So I come home yesterday to a very, very dejected child. Apparently she somehow deleted all the slides for a school project due when she gets back from vacation. First off – iOS doesn’t have .Trash. Second, she hadn’t synced to iTunes in several months. Third, iCloud backup wasn’t turned on.
Not expecting too much, I took her iPad and scoured the Internet to see what I could find that would act as an undelete tool for iOS.
I tried a few things I found on the internet, but they either didn’t work, or didn’t work right in a Fusion VM. I hate downloading things from questionable sources, and may very well have some trojan running on one or more of my systems right now. Ugh.
What these failed tools did tell me is that when you’re in DFU mode of an iOS device, you can apparently do things. I’ve used DFU before when restoring a jailbroken iPhone to normal, so I had an idea what was going on here.
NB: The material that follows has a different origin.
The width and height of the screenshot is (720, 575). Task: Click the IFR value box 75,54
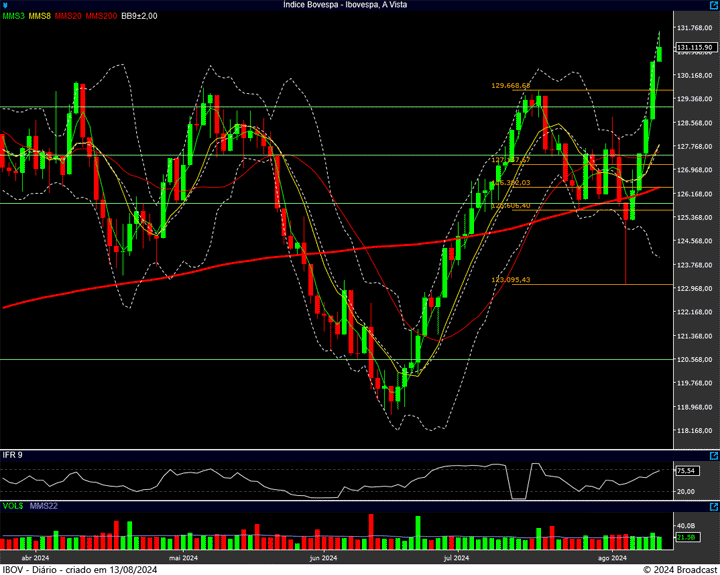click(686, 470)
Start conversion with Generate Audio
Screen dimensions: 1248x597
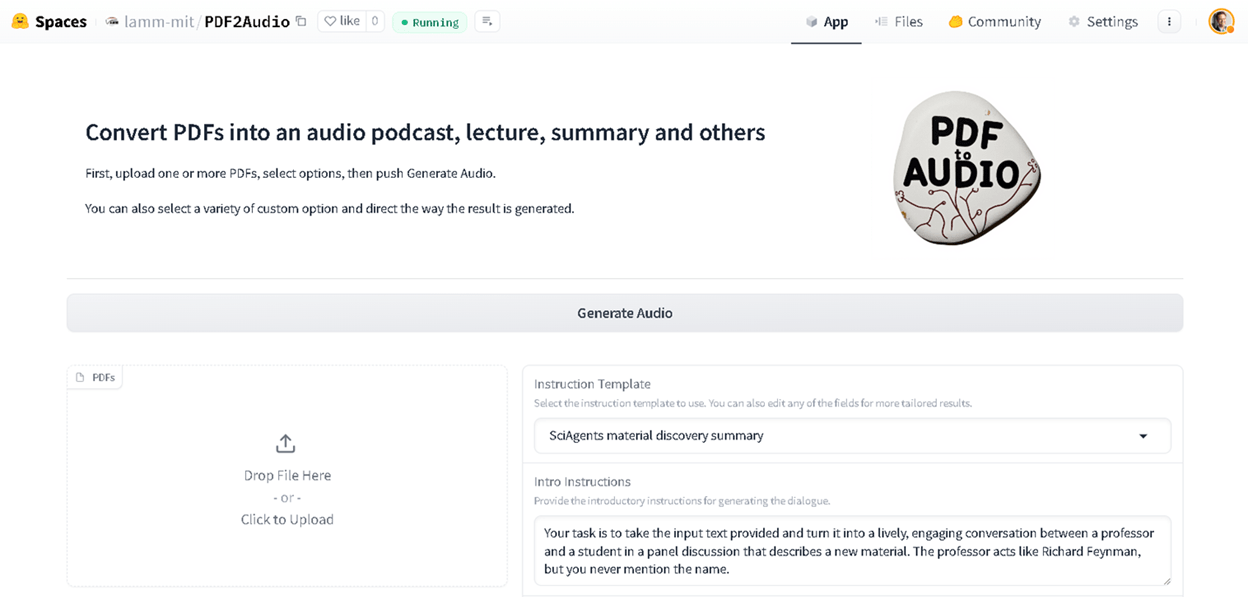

Given that I’d last used DFU in the jailbreak world, I turned my google queries on that topic to see if any of the jailbreakers had found a way to mount or access an iPad filesystem via DFU mode.
What I found was a very slick tool: Automatic SSH Ramdisk This little java app will detect a usb connected device in DFU mode, and cause it to boot a rescue image with SSH enabled. You then ssh to localhost:2022 and you’re talking to the iPad via the USB connection.
With this, I was able to
scp -r the entire contents of her iPad back to my Mac. I was also able to make a copy of the iPad’s “harddrive” for even more analysis.
Looking through the contents of her iPad’s filesystem it became clear where I was going to find the files if they were still there. Each application lives in
/var/media/Applications/SOME-LONG-STRING-OF-HEX. Inside that directory is the Something.app directory with the app contents, a plist with the apple-id used to buy the app along with versioning info, the icon, and whatever private local data the app creates. In this case, I was able to find copies of her deleted files in the
SOME-LONG-STRING-OF-HEX/Cache directory and extract those out.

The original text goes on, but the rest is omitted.